The Fast and the Furious Jetta is up for sale once more at nearly triple the price.
For most of us, the last time we saw Jesse’s Jetta was in the original Fast and the Furious movie back in 2001 where he lost to a tricked-out Honda S2000 and eventually got shot. But this little ‘95 Jetta III GL has had quite the life since that movie.
After the movie wrapped, the car got picked up by actor Frankie Muniz (of Malcolm in the Middle fame) for a cool $42,000. The car was signed by the entire cast and crew of Fast and Furious, including director Rob Cohen, late actor Paul Walker, and Chad Lindbergh who played Jesse in the movie.
We don’t really know what Frankie has been doing with it, but we do know that Jetta is once again up for sale, this time for a low price of just $99,900 from Luxury Auto Collection in Scottsdale, Arizona.
Why has the car more than doubled in price? We’re not sure. Certainly it’s an interesting collectible and piece of both movie and automotive history. Since Paul Walker’s death, his signature alone should greatly improve the value of the Jetta, and certainly some people will like the mid-’90s charm of the third-gen Jetta.

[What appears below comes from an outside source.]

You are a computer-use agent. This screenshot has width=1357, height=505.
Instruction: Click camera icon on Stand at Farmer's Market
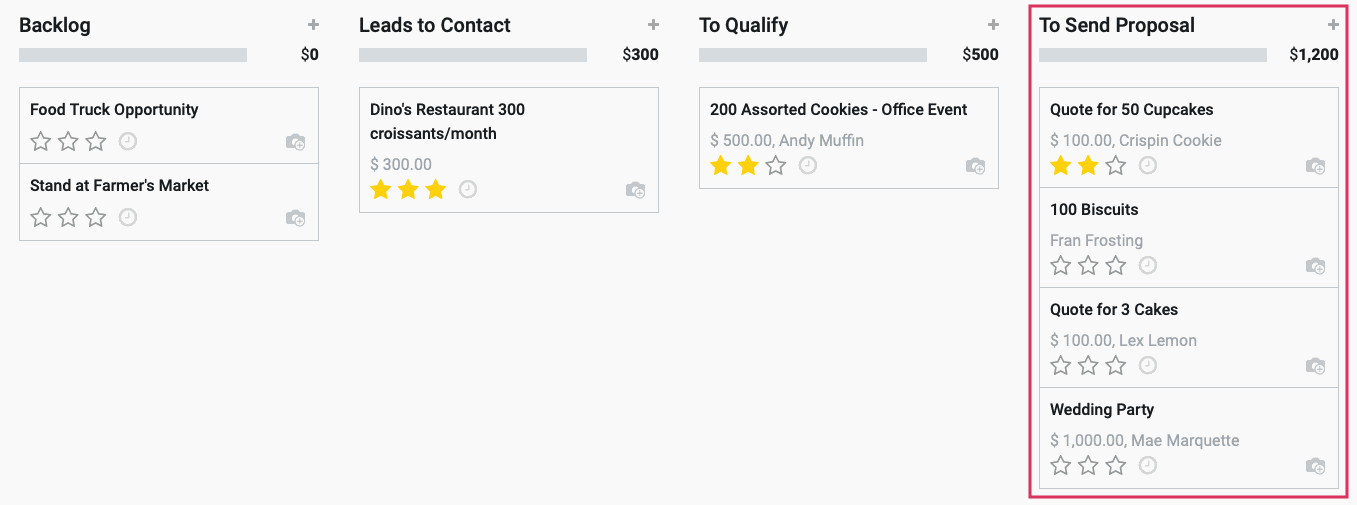tap(295, 217)
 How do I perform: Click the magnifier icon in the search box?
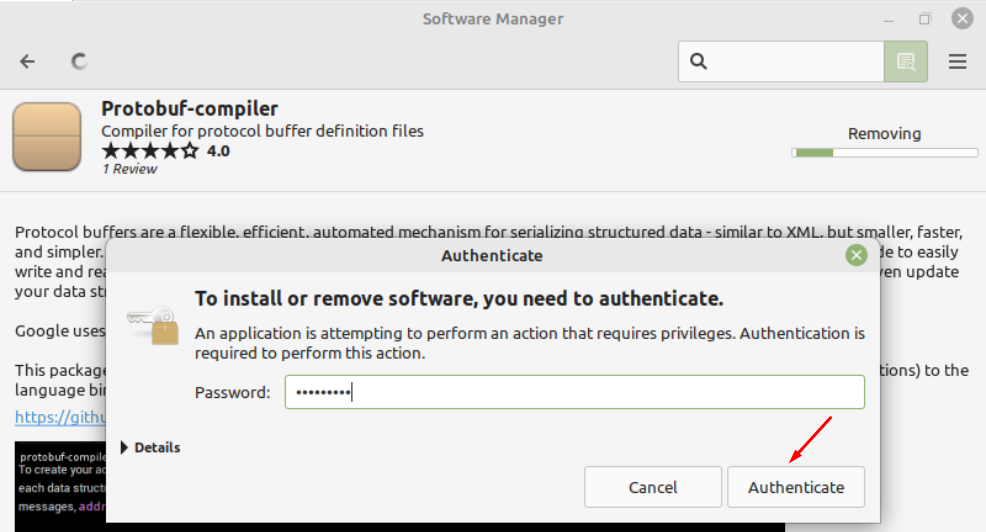(698, 62)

But in terms of performance, this thing doesn’t rate a near six-figure price tag. Despite its impressive body kit, cool graphics, and tons of aftermarket manufacturer stickers, Jesse’s Jetta is mostly stock. Under the hood is the same 2.0-L naturally aspirated engine that the Jetta was born with producing a measly 115 horsepower. It also has a 4-speed automatic transmission, something that was carefully edited out during filming.
The rest of the car's upgrades are mostly aesthetic. Some new wheels with massive Brembo brake calipers will certainly get this Jetta stopped in record time, and a new set of headlights might make it see better in the dark, but that’s about it for performance upgrades.
You do get a fancy Alpine audio system with a PlayStation 2, a roll cage, Sparco steering wheel, and a NOS button attached to what is presumably nothing at all.
Is 100 grand worth a piece of import racing nostalgia? Maybe to the right buyer. The rest of us would be better served taking a more modern car and spending a few grand on upgrades.